→ **What you will do**: Pull out the rows below word for word, starting at the very first one and ending at the line that contains "(x=428, y=133)". Leave the pictures out of your answer.

→ **Data shown**:
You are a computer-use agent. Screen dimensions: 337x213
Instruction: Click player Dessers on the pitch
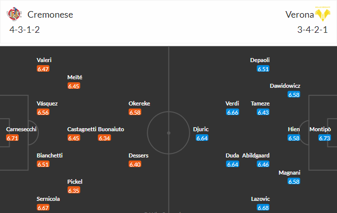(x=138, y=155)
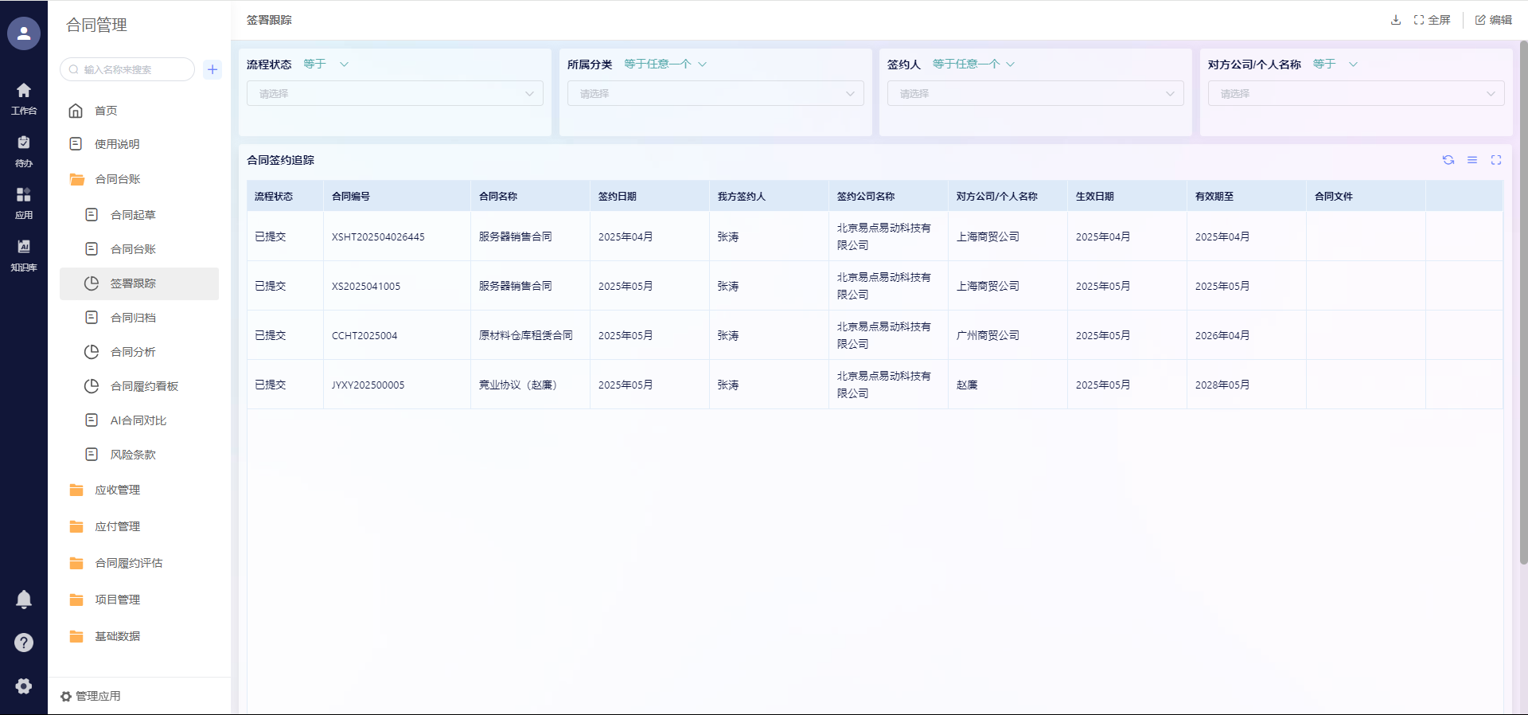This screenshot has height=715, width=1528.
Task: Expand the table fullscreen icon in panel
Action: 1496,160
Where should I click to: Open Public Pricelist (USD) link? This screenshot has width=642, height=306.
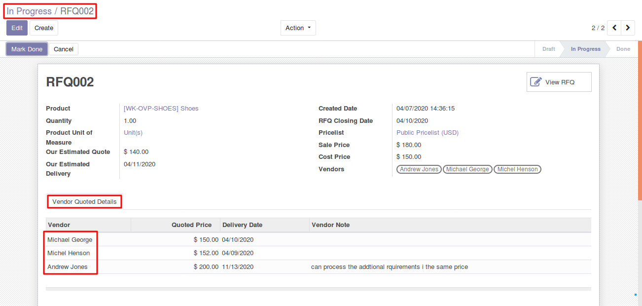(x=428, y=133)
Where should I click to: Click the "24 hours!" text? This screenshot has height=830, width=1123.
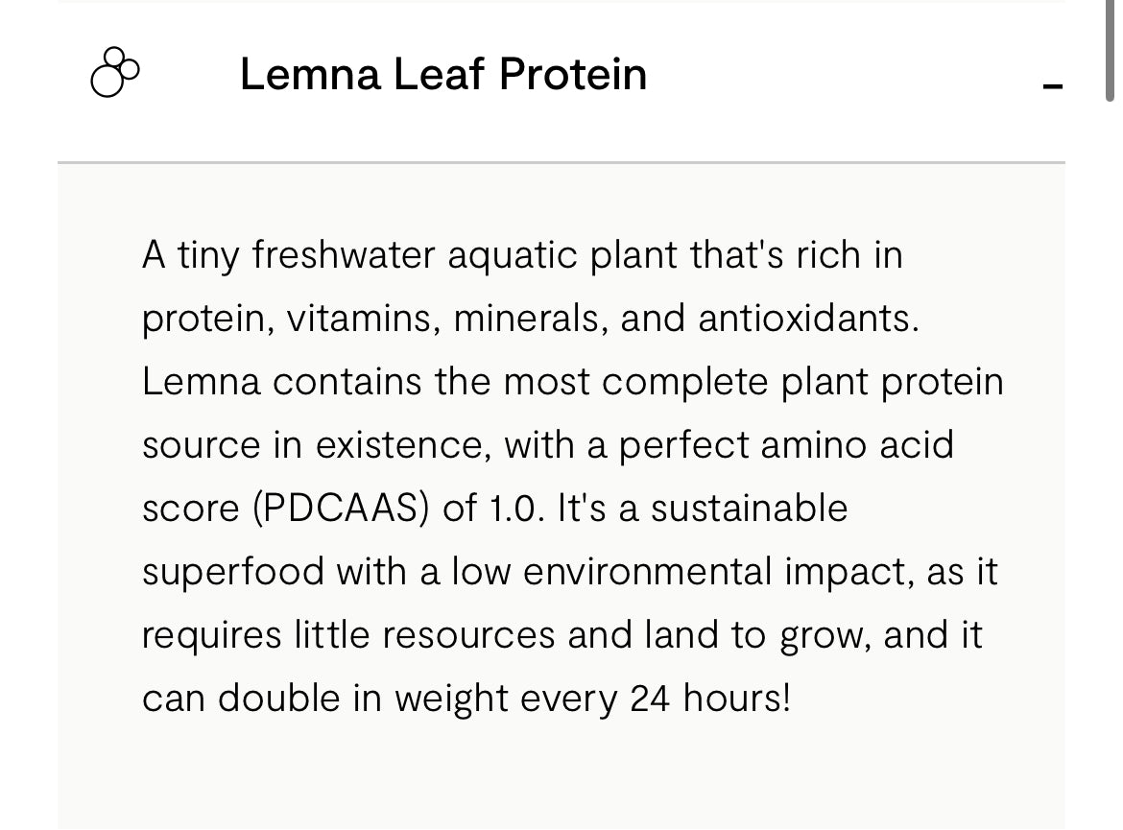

→ **Solved exercise**:
You are a computer-use agent. Screen dimensions: 337x213
Instruction: Click player Dessers on the pitch
(x=138, y=155)
This screenshot has height=715, width=1528.
Task: Expand the table fullscreen icon in panel
Action: 1496,160
Where should I click to: Open Public Pricelist (USD) link? This screenshot has width=642, height=306.
(x=428, y=133)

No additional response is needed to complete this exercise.